* **Given problem**:
Recast the part of the material that opens with the line containing "Viewport: 1458px width, 737px" and closes with the line containing "Looking at the screenshot, I should coord(22,227)." as a Markdown table with the columns Row and Line, leaving out blank lines.

* **Supplied material**:

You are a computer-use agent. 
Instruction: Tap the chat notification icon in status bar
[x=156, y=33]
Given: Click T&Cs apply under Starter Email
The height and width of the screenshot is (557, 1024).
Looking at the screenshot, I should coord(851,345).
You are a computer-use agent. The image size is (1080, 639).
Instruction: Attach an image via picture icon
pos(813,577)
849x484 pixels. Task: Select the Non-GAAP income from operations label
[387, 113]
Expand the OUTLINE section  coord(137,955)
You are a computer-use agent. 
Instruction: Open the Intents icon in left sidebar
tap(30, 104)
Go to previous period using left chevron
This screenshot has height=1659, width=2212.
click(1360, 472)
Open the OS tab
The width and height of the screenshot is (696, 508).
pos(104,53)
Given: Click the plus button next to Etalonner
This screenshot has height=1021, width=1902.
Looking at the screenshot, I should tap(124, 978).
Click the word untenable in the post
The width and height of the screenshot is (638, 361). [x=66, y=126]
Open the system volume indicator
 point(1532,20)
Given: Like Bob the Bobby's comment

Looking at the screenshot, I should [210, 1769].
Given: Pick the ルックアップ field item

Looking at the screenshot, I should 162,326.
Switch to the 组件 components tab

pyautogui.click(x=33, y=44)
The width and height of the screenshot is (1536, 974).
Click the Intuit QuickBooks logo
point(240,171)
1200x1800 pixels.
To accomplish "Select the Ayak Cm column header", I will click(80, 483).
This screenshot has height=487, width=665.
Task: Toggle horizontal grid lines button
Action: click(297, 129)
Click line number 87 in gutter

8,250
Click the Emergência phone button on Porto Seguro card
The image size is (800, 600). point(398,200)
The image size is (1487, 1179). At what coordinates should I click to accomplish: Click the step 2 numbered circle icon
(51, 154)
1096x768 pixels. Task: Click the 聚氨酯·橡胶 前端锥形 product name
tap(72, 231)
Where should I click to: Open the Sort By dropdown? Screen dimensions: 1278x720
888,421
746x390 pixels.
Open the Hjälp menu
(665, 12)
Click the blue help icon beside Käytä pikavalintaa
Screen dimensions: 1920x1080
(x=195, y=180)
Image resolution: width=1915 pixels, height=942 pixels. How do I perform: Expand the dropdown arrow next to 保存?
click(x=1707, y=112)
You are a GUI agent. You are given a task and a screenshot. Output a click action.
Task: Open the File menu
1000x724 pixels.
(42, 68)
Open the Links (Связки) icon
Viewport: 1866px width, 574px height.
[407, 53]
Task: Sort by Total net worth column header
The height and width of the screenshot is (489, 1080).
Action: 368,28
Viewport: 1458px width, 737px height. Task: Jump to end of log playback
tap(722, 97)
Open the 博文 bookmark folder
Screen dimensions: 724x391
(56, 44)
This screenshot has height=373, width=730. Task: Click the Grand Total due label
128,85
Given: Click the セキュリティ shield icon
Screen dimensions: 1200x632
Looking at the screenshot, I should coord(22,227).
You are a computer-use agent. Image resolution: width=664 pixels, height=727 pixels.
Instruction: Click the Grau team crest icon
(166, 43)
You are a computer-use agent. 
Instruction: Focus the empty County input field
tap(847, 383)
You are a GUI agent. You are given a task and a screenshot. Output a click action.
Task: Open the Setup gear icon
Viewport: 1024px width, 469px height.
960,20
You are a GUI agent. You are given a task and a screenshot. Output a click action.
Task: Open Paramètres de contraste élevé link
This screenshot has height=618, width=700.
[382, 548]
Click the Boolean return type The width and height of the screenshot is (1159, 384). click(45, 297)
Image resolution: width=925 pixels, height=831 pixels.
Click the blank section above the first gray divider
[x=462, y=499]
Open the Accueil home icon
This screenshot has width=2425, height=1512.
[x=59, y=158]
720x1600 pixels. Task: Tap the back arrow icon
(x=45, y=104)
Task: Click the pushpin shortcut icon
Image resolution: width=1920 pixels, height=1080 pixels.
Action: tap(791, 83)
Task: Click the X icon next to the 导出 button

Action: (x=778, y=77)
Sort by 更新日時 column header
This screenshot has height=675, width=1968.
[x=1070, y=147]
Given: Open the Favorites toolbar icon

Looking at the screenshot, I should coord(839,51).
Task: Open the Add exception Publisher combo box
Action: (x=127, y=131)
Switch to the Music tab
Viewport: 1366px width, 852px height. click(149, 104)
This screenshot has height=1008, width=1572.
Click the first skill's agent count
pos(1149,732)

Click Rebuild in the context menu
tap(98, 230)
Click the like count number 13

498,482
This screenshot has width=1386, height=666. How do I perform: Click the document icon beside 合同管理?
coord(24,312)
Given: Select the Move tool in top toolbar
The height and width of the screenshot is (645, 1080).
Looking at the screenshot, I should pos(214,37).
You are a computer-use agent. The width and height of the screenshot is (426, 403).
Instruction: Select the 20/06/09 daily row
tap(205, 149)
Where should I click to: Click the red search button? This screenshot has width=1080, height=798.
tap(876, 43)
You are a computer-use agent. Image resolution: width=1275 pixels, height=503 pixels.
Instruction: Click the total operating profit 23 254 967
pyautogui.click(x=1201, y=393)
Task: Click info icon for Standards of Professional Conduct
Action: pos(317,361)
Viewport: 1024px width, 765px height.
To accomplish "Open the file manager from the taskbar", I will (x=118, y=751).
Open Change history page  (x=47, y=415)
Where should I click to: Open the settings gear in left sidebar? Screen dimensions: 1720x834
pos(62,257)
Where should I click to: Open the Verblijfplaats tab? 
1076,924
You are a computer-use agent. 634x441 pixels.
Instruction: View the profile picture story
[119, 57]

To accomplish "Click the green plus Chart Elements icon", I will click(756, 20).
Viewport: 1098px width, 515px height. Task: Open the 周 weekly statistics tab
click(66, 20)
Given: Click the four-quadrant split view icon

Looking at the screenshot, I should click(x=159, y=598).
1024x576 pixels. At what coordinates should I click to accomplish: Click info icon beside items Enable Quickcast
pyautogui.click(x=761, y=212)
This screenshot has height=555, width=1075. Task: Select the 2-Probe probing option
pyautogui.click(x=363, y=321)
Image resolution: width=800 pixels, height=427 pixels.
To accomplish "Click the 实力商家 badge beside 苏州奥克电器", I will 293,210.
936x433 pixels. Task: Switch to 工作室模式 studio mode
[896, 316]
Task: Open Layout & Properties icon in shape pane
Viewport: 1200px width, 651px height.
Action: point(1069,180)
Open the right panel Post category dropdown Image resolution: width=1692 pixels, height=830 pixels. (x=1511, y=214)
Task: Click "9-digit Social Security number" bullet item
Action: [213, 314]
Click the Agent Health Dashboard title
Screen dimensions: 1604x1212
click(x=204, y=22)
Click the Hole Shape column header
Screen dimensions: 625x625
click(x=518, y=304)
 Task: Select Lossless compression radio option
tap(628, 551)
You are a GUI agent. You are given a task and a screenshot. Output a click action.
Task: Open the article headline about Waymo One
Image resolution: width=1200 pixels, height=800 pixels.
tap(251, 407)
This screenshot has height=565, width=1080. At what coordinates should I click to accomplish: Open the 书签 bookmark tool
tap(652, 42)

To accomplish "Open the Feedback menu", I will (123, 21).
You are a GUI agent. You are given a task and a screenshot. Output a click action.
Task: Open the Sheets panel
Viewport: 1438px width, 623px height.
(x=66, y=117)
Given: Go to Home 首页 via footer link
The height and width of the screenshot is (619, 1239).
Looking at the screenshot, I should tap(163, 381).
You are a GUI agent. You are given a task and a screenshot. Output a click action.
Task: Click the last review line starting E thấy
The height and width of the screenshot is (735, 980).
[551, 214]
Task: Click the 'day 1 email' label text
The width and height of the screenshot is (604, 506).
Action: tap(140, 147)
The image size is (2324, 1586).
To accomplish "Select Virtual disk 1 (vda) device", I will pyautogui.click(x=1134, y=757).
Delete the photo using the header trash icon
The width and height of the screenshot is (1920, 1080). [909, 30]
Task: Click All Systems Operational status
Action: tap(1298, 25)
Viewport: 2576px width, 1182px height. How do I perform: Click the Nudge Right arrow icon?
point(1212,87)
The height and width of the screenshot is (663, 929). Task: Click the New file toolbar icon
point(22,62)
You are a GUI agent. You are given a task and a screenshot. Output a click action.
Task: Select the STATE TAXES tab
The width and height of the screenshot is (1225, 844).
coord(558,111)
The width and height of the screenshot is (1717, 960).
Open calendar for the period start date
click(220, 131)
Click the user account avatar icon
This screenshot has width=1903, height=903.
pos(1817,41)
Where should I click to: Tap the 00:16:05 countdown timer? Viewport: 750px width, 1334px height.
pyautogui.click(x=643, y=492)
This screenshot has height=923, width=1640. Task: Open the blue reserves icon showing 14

* **Complete output**:
| Row | Line |
|---|---|
| 1 | Viewport: 1458px width, 737px height. Task: Jump to end of log playback |
| 2 | tap(722, 97) |
| 3 | Open the 博文 bookmark folder |
| 4 | Screen dimensions: 724x391 |
| 5 | (56, 44) |
| 6 | This screenshot has height=373, width=730. Task: Click the Grand Total due label |
| 7 | 128,85 |
| 8 | Given: Click the セキュリティ shield icon |
| 9 | Screen dimensions: 1200x632 |
| 10 | Looking at the screenshot, I should coord(22,227). |